Red 7

4 Apr

Red 7

March 23, 2012

We were woken up by sounds of windy weather whistling through our open YHA hostel window. Originally we’d planned to visit Phillips Island and/or go surfing but it didn’t seem as though Mother Nature was willing to cooperate so we decided we’d head straight for Melbourne instead. Well not straight to Melbourne – we had to see a man about a tire first.

We started by stopping off at the local shop recommended to us by the man working the reception desk at our hostel. The mechanic there told us that Jamie’s back tires were a different size than the ones he had on the front and that the rear tires were a rare size. He advised us that it would be best to replace both back tires in the size that matched the size of the front tires, especially since the back tires were nearly bald anyways.

The quote we received there was $115 per tire and he left us to decide how we wanted to proceed. We decided to call around to a few other shops nearby and get a few more quotes before making our decision. We spoke with a nice man named Gary who worked out of a shop just up the street. He said he had a range of brand new tires and his prices were fair but more than anything we got a really good vibe from him. Choosing a mechanic is a lot like choosing a doctor, it has to be a fit, even if they are just tires.

We drove up to Gary’s shop where we discovered that his was in the middle of working on a car that he already had raised up. He dropped what he was doing to show us the tires he had available in the size we needed and answered all of our questions. We selected 2 middle-of-the-line tires to replace the existing ones on the back of Jamie’s car, paid the man, and hit the road.

Of course once we began to drive the sky cleared to a bright blue with about only half of the wind power it had shown us earlier that morning so we stopped at a lookout point on our way out of Lakes Entrance to get some photos of the beach and ocean along the edge of town. Not 5 minutes after we’d gotten back on the road the wind picked up, the skies darkened and the rain came pouring down. Before long it was once again blue, sunny skies. Most of our drive was like this – we even saw a double rainbow – and J.J. drove through it all like a champ.

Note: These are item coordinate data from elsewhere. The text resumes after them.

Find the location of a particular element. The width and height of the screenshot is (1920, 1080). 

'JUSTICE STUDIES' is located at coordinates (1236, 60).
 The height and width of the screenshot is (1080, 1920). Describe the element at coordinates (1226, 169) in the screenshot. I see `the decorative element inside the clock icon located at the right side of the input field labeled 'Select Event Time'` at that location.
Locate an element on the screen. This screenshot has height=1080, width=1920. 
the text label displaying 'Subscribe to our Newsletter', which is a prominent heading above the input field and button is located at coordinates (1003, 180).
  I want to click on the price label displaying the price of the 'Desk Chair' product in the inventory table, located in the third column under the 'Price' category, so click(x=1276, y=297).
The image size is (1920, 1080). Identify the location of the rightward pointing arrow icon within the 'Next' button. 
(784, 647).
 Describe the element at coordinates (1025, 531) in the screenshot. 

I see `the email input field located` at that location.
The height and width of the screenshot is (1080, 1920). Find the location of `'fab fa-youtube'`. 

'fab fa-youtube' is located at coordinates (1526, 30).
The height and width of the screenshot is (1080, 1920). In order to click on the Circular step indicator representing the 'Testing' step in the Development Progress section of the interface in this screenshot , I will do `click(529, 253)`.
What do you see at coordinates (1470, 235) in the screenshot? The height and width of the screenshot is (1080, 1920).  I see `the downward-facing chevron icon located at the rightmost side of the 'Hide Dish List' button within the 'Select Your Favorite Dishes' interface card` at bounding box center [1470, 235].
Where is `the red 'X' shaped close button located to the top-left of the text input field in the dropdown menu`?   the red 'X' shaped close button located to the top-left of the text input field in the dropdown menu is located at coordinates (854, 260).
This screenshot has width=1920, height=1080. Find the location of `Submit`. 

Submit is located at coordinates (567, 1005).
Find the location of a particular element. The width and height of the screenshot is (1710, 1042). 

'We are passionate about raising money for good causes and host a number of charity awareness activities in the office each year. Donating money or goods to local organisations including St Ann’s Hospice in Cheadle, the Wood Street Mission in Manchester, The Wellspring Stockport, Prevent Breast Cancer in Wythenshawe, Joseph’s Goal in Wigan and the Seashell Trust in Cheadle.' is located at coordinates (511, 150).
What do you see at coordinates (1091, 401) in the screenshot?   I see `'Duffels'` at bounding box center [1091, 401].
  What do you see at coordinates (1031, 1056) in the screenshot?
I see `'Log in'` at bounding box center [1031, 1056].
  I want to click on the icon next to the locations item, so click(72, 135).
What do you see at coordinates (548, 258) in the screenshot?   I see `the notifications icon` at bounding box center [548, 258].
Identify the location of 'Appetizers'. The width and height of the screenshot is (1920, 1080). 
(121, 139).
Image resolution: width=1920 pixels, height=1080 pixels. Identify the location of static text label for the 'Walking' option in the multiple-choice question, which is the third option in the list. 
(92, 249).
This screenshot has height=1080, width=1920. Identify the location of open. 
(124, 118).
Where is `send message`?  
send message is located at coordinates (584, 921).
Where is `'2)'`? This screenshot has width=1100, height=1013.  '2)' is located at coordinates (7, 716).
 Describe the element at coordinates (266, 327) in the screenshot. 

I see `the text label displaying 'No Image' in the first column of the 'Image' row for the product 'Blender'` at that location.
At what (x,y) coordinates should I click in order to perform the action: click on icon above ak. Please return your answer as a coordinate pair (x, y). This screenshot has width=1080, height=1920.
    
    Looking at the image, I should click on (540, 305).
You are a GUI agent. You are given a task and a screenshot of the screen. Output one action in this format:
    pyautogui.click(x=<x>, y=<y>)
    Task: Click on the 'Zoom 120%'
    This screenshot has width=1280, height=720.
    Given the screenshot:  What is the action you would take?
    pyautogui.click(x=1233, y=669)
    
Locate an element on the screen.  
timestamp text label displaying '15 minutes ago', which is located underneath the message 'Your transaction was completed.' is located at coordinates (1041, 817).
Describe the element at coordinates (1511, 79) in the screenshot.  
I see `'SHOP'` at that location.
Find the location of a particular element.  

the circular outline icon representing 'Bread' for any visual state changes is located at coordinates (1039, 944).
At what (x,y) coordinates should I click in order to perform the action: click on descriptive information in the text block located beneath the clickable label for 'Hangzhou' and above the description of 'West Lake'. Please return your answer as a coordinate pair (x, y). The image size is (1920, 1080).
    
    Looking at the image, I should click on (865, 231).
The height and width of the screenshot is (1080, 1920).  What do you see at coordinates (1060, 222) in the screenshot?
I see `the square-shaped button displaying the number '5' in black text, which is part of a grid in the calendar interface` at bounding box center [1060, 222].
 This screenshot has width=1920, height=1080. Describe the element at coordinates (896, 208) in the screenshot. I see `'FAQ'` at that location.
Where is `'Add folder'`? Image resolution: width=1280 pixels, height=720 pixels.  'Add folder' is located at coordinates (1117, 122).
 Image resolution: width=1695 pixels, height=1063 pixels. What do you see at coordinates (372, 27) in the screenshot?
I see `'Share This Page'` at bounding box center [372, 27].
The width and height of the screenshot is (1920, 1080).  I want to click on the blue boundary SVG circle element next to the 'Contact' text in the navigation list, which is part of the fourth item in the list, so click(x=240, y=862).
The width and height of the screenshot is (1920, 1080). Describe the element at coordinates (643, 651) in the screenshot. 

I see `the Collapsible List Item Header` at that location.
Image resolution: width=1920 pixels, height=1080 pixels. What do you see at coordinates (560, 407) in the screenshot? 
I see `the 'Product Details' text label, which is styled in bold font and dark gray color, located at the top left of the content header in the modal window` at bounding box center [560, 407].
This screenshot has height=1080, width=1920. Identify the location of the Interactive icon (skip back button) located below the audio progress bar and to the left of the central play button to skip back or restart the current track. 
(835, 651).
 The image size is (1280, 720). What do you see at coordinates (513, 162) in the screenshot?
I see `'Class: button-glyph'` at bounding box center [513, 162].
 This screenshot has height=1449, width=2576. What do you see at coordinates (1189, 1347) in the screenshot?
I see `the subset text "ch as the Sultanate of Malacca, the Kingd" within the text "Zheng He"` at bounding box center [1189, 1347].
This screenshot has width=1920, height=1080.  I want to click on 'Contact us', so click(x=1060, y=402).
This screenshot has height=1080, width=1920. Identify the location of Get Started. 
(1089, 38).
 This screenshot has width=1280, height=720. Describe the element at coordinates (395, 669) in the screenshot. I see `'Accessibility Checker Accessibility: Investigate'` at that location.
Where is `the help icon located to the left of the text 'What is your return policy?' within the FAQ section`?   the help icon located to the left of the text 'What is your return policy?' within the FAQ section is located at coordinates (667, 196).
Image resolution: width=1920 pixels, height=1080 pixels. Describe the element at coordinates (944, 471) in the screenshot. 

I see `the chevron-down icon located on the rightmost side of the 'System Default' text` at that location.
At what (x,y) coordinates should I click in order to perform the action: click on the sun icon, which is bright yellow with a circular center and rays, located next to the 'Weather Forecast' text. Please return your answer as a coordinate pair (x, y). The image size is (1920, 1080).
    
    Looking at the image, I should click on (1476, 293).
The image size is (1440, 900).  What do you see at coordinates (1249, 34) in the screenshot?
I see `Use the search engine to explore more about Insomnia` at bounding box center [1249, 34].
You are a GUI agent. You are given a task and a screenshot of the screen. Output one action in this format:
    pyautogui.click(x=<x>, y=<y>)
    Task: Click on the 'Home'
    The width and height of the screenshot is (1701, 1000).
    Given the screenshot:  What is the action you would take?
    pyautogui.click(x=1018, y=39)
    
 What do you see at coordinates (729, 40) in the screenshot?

We arrived in Melbourne to check into Urban Central, our hostel for the next 4 days, after the sun had set. We decided we’d drop off our things in our room, make up our beds, change quickly and set out in search of a place to have dinner. Melbourne is known for its food and music scene so after a long and hairy drive J.J. was especially pumped for a good meal. Living on the road makes it challenging at times to eat healthy and so my only request was that he choose a spot with a lighter option, like salad or sushi.

We began walking towards Bourke Street in city centre as we’d received a few recommendations along there from the people working the front desk at our hostel. The first place we looked at was Pellegrini’s which is a Melbourne institution. The décor hasn’t changed since its conception in the 1950’s and it’s not licensed. The only thing on the menu is pasta and it’s a limited menu in terms of what they have posted on the chalkboard (the chalkboard is the only menu they have) but they said to ask them about any pasta we were feeling and said they could probably make it. Unfortunately there wasn’t any salad on the menu, aside from a side green salad, so we decided to keep looking.

We found pub grub, several Italian restaurants and a sushi burger place that was unfortunately closed (a sushi burger is basically Japanese food placed between 2 bun-shaped pieced of sticky rice). We decided to head to China Town in hopes of finding Japanese – long shot but worth a try!

Lucky us, China Town was lined with sushi restaurants and we chose to sit down at Meiji. The restaurant was small and once we sat down every table in the place was taken. We thought this must be a good sign and we were right. The service was cheerful and the food was delicious. J.J. ordered the first 5-filler sushi roll that our waitress had ever seen while I had the 1-filler rolls (cucumber and avocado – no, fish hasn’t grown on me yet).

About halfway through our meal I looked up to see a table of Asian 20-something guys all staring open-mouthed yet smiling at something behind my head. Just then J.J. burst out laughing and he seemed to also be looking over my head. Upon turning around I noticed for the first time that the restaurant was playing a subtitled movie and a 2-minute graphic lesbian love scene had begun. (I know it was about 2 minutes because that’s when the table of Asian gentlemen resumed eating.)

By the time we’d finished dinner it was about midnight and we decided to walk back to our hostel instead of taking the tram or a cab. When we were close, we passed by the doors to the Crown Casino and decided to take a gamble. Each of us decided we were willing to risk $5 and I got to pick the game. I chose roulette (mainly because by choosing a colour I had a 50/50 chance). J.J. put down his first and only bet of the evening, red 7 and against the odds he won! We cashed out immediately, happy that in a matter of seconds we’d paid for Jamie’s new tires.

Back at the hostel and with new energy after our win, we decided to play a game of pool before heading off to bed. While I lost, I gave J.J. a serious run for his money and legitimately raised some concern in him that I might actually beat him. Now it was time for bed.

I have a good feeling about you, Melbourne.